▶ _Problem statement_: Beginning with the line below that contains "Select the swift.pdf" and ending with the line that contains "Click the circular reload icon inside node", copy every line exactly. Copy nothing else.

Collected data entries:
○ ○ ○ ○ ○
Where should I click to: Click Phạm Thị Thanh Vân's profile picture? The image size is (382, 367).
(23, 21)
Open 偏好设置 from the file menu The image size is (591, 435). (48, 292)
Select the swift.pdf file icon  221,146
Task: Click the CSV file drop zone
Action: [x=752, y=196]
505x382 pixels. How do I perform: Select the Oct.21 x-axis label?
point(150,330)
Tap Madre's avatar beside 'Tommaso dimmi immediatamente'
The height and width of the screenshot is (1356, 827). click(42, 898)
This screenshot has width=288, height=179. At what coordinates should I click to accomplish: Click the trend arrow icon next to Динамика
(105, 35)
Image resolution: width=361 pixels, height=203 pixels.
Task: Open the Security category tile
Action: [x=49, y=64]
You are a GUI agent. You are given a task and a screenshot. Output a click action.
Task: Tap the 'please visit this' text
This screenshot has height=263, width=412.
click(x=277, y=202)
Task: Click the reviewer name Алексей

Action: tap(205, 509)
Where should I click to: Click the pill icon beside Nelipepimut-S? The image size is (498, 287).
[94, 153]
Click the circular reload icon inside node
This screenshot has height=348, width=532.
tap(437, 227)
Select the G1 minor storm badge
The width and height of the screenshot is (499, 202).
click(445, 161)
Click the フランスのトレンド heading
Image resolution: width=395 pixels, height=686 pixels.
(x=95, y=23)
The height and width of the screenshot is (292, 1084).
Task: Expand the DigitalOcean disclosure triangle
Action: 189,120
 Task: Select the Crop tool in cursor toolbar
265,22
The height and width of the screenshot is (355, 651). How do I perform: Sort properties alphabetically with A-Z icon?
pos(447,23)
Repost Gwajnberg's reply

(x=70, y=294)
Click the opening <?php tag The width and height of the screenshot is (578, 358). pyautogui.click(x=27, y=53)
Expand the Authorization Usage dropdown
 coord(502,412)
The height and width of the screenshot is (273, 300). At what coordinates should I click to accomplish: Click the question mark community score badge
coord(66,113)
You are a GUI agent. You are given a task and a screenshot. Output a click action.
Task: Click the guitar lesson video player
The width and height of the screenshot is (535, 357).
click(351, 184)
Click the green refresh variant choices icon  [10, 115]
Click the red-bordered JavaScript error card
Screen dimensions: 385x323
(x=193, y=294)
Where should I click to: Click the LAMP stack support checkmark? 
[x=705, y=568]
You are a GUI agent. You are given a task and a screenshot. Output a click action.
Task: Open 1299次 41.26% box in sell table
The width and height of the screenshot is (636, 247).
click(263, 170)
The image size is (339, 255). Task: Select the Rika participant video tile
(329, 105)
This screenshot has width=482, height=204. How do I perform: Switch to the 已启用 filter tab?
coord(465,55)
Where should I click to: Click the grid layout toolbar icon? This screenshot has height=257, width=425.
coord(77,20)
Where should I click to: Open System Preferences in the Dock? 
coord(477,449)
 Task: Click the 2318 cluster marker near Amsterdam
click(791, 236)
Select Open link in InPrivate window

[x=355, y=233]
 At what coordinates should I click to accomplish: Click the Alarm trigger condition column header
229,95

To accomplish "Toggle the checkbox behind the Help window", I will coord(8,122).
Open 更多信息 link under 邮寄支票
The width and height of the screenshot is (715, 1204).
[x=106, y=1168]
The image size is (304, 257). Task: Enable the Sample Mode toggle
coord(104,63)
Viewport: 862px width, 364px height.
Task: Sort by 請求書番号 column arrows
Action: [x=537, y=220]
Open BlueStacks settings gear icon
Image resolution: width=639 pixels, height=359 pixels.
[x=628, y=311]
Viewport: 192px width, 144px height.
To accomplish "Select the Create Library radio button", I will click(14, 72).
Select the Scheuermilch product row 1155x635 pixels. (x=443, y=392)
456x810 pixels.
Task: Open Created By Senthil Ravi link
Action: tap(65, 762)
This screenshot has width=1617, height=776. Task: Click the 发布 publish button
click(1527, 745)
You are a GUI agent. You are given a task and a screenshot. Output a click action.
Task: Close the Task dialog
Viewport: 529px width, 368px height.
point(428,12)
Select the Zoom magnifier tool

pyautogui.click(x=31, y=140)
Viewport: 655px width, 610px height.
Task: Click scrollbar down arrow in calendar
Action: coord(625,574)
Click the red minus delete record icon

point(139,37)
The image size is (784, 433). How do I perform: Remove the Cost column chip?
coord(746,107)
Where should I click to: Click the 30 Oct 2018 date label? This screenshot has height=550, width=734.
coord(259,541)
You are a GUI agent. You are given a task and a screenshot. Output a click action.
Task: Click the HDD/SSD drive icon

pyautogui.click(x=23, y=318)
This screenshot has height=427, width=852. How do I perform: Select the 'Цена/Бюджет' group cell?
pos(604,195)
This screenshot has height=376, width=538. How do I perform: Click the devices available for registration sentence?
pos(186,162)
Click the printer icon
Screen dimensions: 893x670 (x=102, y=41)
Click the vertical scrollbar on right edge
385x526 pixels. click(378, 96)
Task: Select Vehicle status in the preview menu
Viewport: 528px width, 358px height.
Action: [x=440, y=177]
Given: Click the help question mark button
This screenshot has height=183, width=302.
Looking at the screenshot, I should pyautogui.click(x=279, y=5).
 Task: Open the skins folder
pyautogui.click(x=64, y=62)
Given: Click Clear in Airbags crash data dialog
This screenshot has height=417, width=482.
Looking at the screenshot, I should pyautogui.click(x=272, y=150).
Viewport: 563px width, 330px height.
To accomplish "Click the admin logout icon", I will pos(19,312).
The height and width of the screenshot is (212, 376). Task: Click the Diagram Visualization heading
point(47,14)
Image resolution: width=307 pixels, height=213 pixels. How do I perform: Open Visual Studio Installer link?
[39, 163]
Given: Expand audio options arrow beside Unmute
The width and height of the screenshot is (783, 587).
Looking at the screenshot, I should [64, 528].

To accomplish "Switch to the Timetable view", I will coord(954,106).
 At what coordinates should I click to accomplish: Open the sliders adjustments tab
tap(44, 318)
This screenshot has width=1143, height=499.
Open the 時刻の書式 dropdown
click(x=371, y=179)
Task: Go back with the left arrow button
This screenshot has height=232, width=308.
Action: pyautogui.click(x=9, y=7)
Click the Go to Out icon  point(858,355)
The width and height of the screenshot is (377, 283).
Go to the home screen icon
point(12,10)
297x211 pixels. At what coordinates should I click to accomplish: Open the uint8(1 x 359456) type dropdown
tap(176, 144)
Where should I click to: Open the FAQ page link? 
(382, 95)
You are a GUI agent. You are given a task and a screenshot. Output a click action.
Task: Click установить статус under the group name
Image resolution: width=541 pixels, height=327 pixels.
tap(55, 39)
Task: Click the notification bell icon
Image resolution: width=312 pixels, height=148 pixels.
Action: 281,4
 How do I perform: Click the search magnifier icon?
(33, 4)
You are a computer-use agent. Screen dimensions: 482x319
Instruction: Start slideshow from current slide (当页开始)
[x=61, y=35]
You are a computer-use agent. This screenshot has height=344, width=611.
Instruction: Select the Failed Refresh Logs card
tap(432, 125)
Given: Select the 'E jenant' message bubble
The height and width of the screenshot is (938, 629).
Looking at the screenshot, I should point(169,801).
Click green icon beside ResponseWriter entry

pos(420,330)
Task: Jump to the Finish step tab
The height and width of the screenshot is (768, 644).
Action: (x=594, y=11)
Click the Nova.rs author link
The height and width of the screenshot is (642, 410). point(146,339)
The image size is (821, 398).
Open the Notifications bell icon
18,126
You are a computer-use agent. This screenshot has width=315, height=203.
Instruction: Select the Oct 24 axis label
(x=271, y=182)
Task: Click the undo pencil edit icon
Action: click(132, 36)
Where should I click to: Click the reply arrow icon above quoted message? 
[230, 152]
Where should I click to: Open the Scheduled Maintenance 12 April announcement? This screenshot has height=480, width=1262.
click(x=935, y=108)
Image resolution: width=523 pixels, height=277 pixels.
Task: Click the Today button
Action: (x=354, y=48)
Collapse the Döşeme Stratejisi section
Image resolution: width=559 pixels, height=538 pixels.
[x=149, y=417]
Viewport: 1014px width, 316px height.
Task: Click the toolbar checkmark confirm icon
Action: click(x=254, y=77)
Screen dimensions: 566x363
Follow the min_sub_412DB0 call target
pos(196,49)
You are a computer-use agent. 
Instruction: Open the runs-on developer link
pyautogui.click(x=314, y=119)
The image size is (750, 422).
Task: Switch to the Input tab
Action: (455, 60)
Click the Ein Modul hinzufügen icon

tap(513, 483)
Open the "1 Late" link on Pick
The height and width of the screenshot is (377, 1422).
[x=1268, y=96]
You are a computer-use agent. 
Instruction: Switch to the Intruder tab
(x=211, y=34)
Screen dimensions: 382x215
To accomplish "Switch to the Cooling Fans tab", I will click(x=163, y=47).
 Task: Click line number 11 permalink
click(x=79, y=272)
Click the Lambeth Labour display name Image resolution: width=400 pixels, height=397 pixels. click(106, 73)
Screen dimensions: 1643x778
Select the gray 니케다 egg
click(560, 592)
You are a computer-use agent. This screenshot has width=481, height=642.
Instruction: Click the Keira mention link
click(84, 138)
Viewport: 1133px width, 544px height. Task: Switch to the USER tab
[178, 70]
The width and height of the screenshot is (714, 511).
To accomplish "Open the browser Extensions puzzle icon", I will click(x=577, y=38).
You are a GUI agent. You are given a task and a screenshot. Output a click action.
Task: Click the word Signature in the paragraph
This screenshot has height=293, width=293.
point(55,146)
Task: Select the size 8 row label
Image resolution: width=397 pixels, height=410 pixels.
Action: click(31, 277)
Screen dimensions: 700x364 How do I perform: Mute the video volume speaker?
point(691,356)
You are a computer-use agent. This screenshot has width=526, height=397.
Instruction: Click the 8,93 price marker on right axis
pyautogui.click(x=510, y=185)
○ ○ ○ ○ ○
▶ _Answer below_:
Select the swift.pdf file icon  221,146
Task: Click the CSV file drop zone
Action: [x=752, y=196]
505x382 pixels. How do I perform: Select the Oct.21 x-axis label?
point(150,330)
Tap Madre's avatar beside 'Tommaso dimmi immediatamente'
The height and width of the screenshot is (1356, 827). click(42, 898)
This screenshot has width=288, height=179. At what coordinates should I click to accomplish: Click the trend arrow icon next to Динамика
(105, 35)
Image resolution: width=361 pixels, height=203 pixels.
Task: Open the Security category tile
Action: [x=49, y=64]
You are a GUI agent. You are given a task and a screenshot. Output a click action.
Task: Tap the 'please visit this' text
This screenshot has height=263, width=412.
click(x=277, y=202)
Task: Click the reviewer name Алексей

Action: tap(205, 509)
Where should I click to: Click the pill icon beside Nelipepimut-S? The image size is (498, 287).
[94, 153]
Click the circular reload icon inside node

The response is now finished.